President Obama, in a thoughtful review of “unfinished business” for the Economist, highlights the need to address rising inequality. While most economists focus on technology, education, globalization, declining unions and falling minimum wages, he believes that “changes in culture and values have played a major role” in widening the gap. He notes that in previous decades “differences in pay between corporate executives and their workers were constrained by a greater degree of social interaction between employees at all levels – at church, at their children’s schools, in civic organizations.” 

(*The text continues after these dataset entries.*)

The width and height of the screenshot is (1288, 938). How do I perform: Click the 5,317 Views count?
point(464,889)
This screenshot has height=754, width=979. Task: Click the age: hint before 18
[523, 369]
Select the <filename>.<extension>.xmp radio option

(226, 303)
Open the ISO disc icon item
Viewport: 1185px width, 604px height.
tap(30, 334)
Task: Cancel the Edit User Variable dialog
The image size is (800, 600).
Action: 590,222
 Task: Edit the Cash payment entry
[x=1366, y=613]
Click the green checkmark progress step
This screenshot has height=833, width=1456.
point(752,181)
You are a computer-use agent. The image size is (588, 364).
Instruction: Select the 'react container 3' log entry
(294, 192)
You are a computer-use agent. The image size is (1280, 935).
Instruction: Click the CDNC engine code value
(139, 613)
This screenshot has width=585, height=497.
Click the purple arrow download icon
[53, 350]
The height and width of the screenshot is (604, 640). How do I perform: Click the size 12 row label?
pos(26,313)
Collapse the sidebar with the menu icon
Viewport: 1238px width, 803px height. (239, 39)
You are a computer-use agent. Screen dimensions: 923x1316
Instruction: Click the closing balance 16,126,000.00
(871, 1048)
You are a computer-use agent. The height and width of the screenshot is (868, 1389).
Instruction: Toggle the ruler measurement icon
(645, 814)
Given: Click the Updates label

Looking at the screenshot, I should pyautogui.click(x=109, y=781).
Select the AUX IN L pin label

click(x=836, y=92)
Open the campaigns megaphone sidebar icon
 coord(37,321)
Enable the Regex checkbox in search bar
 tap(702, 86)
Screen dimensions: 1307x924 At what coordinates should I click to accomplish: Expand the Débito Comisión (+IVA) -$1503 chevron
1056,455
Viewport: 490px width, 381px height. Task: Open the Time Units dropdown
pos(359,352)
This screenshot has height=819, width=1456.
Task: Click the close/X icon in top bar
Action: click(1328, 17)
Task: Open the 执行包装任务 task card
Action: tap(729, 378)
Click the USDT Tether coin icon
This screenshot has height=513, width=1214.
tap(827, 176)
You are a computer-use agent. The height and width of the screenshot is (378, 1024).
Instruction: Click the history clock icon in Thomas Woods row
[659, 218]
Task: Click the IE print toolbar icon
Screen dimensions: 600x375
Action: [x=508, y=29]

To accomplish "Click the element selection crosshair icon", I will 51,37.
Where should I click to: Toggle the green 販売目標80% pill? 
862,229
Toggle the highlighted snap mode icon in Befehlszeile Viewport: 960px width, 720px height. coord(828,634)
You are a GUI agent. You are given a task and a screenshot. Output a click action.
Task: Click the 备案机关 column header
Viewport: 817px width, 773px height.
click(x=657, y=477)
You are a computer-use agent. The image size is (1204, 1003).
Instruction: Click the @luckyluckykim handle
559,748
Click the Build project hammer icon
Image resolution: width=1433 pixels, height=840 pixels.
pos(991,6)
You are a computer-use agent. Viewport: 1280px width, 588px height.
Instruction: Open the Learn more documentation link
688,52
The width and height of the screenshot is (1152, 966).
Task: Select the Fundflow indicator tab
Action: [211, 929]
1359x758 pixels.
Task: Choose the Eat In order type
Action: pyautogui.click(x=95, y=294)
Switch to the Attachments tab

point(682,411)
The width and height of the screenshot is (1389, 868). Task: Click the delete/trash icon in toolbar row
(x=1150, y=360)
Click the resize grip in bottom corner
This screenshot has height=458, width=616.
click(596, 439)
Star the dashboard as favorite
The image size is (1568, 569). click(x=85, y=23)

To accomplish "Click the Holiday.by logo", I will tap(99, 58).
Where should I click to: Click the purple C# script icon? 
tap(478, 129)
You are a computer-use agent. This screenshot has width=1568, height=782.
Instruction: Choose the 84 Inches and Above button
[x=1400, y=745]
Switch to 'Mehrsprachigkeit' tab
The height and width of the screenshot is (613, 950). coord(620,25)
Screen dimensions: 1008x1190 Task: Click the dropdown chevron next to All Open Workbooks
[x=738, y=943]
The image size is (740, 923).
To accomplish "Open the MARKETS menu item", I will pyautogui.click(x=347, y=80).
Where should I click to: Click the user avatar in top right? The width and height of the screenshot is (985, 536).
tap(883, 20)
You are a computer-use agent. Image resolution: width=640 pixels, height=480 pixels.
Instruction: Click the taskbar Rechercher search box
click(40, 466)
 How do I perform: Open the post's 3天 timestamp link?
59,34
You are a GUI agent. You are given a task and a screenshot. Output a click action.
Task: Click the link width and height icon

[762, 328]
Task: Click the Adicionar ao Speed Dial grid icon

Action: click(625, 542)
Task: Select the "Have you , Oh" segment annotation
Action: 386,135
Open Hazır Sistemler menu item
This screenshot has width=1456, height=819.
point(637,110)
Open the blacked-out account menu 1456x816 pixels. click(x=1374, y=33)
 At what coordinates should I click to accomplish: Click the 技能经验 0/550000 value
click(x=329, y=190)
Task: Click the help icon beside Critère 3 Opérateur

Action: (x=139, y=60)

As a society we are communicating very mixed messages to our children. This is particularly evident on college campuses where students enter what one professor calls “a culture of moral, emotional and social chaos.” The National Institute on Alcohol Abuse and Alcoholism estimates that alcohol is a factor in 97,000 cases of sexual assaults annually among college-age students. A drunken fray by Michigan students caused more than $400,000 in damage to their vacation hotel rooms. Harvard - one of the world's most privileged institutions - cancelled the the rest of the season of the men's soccer team following revelations of a so-called scouting report that rated the sexual appeal of their female counterparts. Is it any surprise that graduates from our universities display selfish and irresponsible behavior when they get to Wall Street? 

The elevation of tolerance as a primary virtue can leave people adrift without any guidelines for personal conduct and public action. If there are no objective moral benchmarks, how can anyone claim that one value is superior to another? We see a growing social consciousness on issues such as women’s rights, and the need to protect the environment and to fight corruption; but relativism can end up actually being in conflict with widely acknowledged values of respect, equality, and honesty.  

To return to the starting point for this blog: poverty is a moral challenge for the richest nation on earth. Liberals and conservatives should find common cause in addressing it. But as Kristof writes, “Liberals too often are reluctant to acknowledge that struggling, despairing people sometimes compound their misfortune by self-medicating or engaging in irresponsible, self-destructive behavior. And conservatives too often want to stop the conversation there, without acknowledging our society’s irresponsible self-destructive refusal to help children who are otherwise programmed for failure.” 

We must work at structural change and “inner” change at the same time. We need just policies and personal responsibility. One without the other is unlikely to be effective. We must hold ourselves, communities and institutions accountable in areas where change is needed.